WHAT NEEDS TO BE DONE - From the listing below, output the lines between the one with "Click the firefox variable name" and the one with "At what coordinates should I click to accomplish: Click", including those two, and nothing else. Pictures are not copied.

STUDY MATERIAL -
%%

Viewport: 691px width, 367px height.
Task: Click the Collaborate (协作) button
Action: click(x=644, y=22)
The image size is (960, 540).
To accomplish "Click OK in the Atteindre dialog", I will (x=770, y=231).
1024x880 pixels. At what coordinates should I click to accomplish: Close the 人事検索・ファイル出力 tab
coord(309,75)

%%
%%

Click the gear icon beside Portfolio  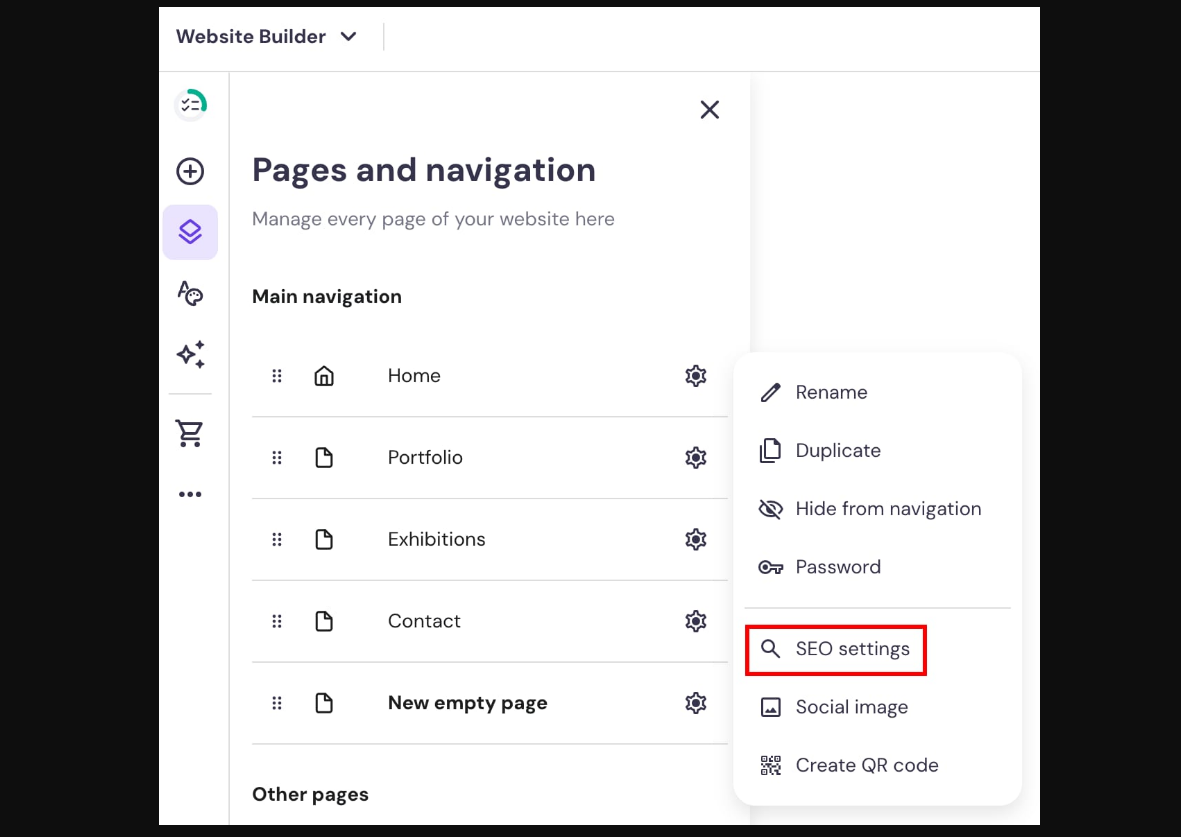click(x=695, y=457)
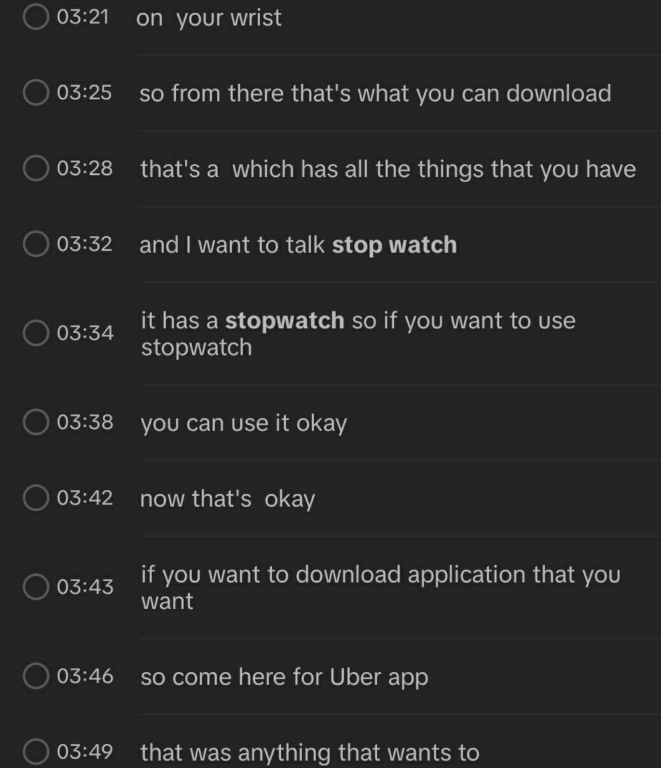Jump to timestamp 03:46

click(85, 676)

%%
%%

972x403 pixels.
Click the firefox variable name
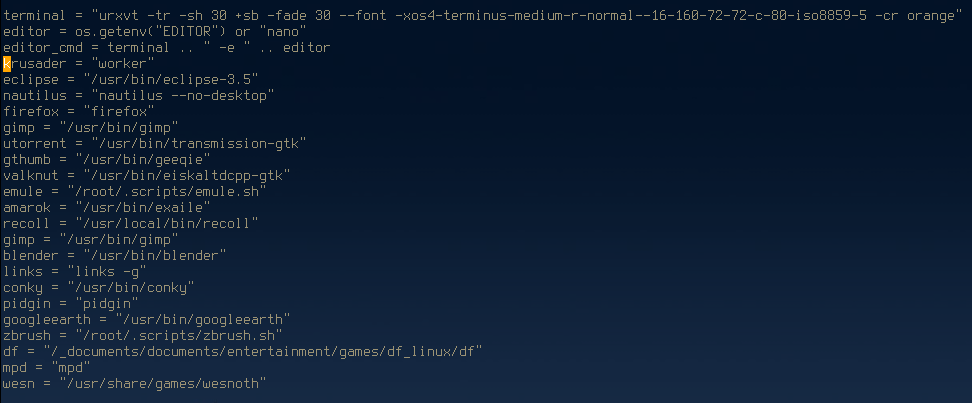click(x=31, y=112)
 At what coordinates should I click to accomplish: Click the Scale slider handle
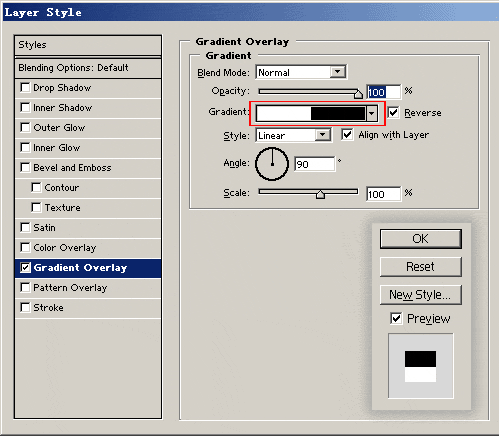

%%

EXERCISE RESULT -
Click the firefox variable name
click(x=31, y=112)
 At what coordinates should I click to accomplish: Click the Scale slider handle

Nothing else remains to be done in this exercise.